Running the benchmark and gathering results

The make command outputs 2 files named gcc_dry2 and gcc_dry2reg. The author of this version decided to create 2 dhrystone executables . One with register variables, and one without. Either one will work for the benchmark so, feel free to test it out.

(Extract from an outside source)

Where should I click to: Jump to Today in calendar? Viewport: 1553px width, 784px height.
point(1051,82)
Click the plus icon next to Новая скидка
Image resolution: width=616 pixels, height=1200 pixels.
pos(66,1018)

1. Run the executable by typing ./gcc_dry2

The program will start to ask you for a number of runs. By convention on newer machines (>=1GHz), the number of runs used is about ~100000000 (100 million). There are no rules or standards about how many runs it should be. Some people calculate the number of runs through "Dhrystone run time erros" (way too advanced); what matters is the consistency of the result. For consistent results, dhrystone is executed more than 5 times with same values for number of runs.


2. Calculate for DMIPS

One common representation of the Dhrystone benchmark is DMIPS. DMIPS (Dhrystone MIPS ). It is obtained when the Dhrystone score is divided by 1757 (the number of Dhrystones per second obtained on the VAX 11/780, nominally a 1 MIPS machine).

Given the result:

Microseconds for one run through Dhrystone: 0.8
Dhrystones per Second: 1333333.4

Using the formula:

1333333.4 / 1757 = 758.87 DMIPS


The result shown was an actual test for a beagleboardXM machine with 1GHz of processor speed.

And...

From ARM White paper

"When first released, the Dhrystone benchmark fulfilled a useful function – at least it gave an alternative indicator to vendors’ literal MIPS ratings. However, more than twenty years later, there are undoubtedly better benchmarks available for measuring processor performance."